**Task to carry out:**
Print the data below exactly, but only the lines from the one containing "Given: Close the 利润预估规则管理 dialog" down to the one containing "Task: Sort standings by the Ploeg header", inclusive.

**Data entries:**
-------------------------
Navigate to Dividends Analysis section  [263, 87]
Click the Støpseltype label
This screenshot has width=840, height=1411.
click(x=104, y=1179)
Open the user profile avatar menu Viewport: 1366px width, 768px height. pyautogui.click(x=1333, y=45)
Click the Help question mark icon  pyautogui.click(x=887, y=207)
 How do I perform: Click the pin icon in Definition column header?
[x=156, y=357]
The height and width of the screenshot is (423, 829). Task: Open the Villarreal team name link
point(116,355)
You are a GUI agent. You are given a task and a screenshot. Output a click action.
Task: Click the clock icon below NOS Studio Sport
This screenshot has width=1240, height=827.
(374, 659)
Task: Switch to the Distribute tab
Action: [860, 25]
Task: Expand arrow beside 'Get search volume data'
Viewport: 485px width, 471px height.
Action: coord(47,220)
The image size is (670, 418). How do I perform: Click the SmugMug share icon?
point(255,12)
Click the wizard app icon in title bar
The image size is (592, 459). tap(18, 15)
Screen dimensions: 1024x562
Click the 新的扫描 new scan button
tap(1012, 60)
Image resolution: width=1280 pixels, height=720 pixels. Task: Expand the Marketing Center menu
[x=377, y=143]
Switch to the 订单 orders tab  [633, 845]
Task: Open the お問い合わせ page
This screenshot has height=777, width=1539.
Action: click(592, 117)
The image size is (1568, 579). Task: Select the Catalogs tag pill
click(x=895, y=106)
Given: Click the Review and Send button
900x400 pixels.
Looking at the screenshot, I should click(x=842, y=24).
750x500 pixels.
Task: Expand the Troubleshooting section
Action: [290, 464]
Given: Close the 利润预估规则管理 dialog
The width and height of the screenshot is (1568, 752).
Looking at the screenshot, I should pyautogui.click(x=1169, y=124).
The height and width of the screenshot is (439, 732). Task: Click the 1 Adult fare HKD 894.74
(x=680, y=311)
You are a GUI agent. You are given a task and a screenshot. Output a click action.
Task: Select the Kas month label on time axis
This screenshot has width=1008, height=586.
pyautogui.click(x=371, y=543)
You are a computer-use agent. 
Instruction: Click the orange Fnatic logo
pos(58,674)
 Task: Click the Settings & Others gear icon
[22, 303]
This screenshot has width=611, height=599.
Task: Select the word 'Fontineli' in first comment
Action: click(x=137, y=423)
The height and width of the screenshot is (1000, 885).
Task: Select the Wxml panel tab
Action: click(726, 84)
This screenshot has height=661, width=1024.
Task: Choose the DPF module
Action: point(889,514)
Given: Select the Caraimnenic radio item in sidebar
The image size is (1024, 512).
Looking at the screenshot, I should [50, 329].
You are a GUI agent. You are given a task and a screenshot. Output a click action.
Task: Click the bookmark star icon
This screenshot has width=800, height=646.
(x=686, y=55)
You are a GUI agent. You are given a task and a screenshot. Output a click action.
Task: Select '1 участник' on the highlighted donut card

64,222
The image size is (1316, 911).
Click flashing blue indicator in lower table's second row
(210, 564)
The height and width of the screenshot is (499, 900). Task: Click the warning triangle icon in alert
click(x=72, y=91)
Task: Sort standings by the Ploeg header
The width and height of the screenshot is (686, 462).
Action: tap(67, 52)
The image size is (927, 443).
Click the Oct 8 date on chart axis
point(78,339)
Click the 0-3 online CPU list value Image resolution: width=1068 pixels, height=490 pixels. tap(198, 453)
-------------------------
**Solution to this problem:**
Given: Close the 利润预估规则管理 dialog
The width and height of the screenshot is (1568, 752).
Looking at the screenshot, I should pyautogui.click(x=1169, y=124).
The height and width of the screenshot is (439, 732). Task: Click the 1 Adult fare HKD 894.74
(x=680, y=311)
You are a GUI agent. You are given a task and a screenshot. Output a click action.
Task: Select the Kas month label on time axis
This screenshot has width=1008, height=586.
pyautogui.click(x=371, y=543)
You are a computer-use agent. 
Instruction: Click the orange Fnatic logo
pos(58,674)
 Task: Click the Settings & Others gear icon
[22, 303]
This screenshot has width=611, height=599.
Task: Select the word 'Fontineli' in first comment
Action: click(x=137, y=423)
The height and width of the screenshot is (1000, 885).
Task: Select the Wxml panel tab
Action: click(726, 84)
This screenshot has height=661, width=1024.
Task: Choose the DPF module
Action: point(889,514)
Given: Select the Caraimnenic radio item in sidebar
The image size is (1024, 512).
Looking at the screenshot, I should [50, 329].
You are a GUI agent. You are given a task and a screenshot. Output a click action.
Task: Click the bookmark star icon
This screenshot has width=800, height=646.
(x=686, y=55)
You are a GUI agent. You are given a task and a screenshot. Output a click action.
Task: Select '1 участник' on the highlighted donut card

64,222
The image size is (1316, 911).
Click flashing blue indicator in lower table's second row
(210, 564)
The height and width of the screenshot is (499, 900). Task: Click the warning triangle icon in alert
click(x=72, y=91)
Task: Sort standings by the Ploeg header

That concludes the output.